— Data for review —
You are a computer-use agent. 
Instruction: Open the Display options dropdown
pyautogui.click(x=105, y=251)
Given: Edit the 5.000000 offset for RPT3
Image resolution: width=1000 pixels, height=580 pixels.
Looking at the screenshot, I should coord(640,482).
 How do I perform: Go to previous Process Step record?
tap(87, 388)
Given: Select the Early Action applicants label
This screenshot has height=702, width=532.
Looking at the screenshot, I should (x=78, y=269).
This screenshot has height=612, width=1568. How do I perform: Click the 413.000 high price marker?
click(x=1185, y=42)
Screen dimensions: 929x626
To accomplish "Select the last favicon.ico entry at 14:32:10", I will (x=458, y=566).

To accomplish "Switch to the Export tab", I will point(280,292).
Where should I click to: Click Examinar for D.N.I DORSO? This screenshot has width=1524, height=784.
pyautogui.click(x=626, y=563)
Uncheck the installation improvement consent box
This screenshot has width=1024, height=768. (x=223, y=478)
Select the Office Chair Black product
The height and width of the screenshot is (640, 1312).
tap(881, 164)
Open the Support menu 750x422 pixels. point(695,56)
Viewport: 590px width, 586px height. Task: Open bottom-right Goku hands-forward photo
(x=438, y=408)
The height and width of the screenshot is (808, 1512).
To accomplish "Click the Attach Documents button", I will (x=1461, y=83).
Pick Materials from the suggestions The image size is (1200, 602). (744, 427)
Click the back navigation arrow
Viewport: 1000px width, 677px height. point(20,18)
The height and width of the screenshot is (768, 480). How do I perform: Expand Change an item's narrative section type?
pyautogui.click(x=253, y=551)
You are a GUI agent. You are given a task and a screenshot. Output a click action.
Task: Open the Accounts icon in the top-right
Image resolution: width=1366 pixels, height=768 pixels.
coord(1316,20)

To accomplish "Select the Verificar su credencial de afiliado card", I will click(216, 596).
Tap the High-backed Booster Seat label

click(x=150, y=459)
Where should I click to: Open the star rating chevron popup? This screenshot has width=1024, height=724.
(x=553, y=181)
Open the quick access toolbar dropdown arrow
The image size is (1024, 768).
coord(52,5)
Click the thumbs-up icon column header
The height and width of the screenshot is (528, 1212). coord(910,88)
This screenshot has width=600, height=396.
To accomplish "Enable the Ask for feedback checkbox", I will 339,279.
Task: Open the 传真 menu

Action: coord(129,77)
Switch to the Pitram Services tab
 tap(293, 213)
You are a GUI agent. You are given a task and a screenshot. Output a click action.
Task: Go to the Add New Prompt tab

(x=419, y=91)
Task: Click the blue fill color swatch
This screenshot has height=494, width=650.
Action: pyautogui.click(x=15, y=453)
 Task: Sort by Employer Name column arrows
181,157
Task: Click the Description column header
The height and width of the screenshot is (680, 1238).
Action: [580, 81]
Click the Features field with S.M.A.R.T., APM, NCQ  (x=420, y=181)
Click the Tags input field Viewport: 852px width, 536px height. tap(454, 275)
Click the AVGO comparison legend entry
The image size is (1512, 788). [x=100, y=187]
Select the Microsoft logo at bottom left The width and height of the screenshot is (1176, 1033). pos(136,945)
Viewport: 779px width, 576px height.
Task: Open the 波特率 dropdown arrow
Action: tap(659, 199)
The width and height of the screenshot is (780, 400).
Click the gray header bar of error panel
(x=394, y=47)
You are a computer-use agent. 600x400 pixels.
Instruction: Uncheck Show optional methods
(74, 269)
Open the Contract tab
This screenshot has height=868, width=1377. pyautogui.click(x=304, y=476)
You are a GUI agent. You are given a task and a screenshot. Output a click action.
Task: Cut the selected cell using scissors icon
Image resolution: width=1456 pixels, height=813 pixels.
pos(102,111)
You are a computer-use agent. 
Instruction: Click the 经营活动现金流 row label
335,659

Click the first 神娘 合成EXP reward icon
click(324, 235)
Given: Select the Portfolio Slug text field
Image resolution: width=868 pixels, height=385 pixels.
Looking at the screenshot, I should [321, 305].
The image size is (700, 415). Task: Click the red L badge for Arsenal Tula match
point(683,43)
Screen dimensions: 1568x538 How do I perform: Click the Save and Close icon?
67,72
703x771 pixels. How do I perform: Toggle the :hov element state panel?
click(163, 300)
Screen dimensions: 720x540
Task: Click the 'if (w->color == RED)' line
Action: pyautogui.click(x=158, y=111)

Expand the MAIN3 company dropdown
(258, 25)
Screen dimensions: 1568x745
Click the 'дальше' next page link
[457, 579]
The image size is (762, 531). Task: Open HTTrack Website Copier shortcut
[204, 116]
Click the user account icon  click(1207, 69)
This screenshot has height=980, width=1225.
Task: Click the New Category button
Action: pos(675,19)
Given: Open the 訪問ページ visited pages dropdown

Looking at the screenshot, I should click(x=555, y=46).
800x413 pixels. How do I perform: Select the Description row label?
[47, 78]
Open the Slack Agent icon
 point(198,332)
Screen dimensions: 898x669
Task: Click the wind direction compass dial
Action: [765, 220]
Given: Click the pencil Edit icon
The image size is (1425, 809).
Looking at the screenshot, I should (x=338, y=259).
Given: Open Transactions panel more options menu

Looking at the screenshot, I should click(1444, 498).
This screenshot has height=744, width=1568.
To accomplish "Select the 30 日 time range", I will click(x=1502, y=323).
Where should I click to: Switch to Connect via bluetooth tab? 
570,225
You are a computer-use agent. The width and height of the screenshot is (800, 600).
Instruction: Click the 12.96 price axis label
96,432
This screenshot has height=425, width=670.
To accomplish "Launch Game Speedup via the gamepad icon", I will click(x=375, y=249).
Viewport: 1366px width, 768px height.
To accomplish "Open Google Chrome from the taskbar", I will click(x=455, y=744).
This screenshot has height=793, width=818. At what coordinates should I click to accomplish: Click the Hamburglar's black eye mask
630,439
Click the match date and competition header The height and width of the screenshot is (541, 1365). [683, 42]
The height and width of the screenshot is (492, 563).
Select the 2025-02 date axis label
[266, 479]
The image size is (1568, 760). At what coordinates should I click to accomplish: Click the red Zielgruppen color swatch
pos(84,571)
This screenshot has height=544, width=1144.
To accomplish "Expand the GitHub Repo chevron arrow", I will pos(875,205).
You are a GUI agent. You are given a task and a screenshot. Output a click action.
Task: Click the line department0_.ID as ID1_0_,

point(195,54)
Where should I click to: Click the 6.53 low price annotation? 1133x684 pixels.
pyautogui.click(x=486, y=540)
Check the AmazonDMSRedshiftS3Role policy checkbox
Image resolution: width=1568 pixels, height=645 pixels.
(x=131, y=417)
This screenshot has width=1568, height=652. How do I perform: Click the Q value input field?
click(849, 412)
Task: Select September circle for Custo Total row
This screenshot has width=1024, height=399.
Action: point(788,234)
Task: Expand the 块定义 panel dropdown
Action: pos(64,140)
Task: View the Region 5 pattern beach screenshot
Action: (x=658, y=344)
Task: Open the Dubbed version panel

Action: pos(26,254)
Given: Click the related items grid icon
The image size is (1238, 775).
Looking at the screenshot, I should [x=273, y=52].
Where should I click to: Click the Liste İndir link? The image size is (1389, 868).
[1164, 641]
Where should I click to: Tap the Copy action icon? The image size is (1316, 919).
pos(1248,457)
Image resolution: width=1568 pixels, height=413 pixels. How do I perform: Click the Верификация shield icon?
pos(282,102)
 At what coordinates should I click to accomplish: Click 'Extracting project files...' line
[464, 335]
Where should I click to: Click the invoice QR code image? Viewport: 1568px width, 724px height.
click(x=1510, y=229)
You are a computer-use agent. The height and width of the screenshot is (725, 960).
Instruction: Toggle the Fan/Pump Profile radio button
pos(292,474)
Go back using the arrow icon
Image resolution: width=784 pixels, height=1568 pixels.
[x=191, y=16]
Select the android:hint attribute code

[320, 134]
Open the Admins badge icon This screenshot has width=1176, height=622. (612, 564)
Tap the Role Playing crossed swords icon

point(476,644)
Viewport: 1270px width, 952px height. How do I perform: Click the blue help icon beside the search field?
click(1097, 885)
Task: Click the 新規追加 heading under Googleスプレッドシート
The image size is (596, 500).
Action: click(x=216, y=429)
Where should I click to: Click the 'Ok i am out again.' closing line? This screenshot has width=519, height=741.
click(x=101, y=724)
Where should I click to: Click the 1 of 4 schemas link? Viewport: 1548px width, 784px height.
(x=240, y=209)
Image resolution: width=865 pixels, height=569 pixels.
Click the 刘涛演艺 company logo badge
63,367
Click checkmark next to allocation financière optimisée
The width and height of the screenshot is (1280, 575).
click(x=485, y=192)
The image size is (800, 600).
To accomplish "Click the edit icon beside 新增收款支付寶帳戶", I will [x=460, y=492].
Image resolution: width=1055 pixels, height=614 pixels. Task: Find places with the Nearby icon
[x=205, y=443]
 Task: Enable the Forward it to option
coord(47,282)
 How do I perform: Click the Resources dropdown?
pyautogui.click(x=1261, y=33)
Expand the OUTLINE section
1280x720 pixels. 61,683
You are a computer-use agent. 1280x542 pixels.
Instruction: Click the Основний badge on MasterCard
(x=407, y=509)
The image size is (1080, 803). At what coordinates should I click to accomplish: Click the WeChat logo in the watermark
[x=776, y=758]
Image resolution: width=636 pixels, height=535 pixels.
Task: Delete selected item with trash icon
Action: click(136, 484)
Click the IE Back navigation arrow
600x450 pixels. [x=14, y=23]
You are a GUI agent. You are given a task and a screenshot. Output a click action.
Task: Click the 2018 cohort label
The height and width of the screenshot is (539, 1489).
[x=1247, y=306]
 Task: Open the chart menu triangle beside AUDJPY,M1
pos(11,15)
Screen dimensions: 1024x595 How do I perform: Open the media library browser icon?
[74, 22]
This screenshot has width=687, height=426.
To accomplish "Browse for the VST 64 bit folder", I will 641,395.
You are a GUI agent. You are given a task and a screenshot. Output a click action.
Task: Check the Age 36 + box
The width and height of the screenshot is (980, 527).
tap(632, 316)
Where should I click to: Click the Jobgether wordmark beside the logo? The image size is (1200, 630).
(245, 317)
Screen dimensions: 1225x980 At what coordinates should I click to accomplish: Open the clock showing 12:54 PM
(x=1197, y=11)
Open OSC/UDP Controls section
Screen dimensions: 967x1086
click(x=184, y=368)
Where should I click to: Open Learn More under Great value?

— Instructions for the task —
Reproduce exactly the section above that begins at the line containing "Where should I click to: Click the 'Ok" and ends at the line containing "Image resolution: width=865", leaving out all other lines.

— Result of the exercise —
Where should I click to: Click the 'Ok i am out again.' closing line? This screenshot has width=519, height=741.
click(x=101, y=724)
Where should I click to: Click the 1 of 4 schemas link? Viewport: 1548px width, 784px height.
(x=240, y=209)
Image resolution: width=865 pixels, height=569 pixels.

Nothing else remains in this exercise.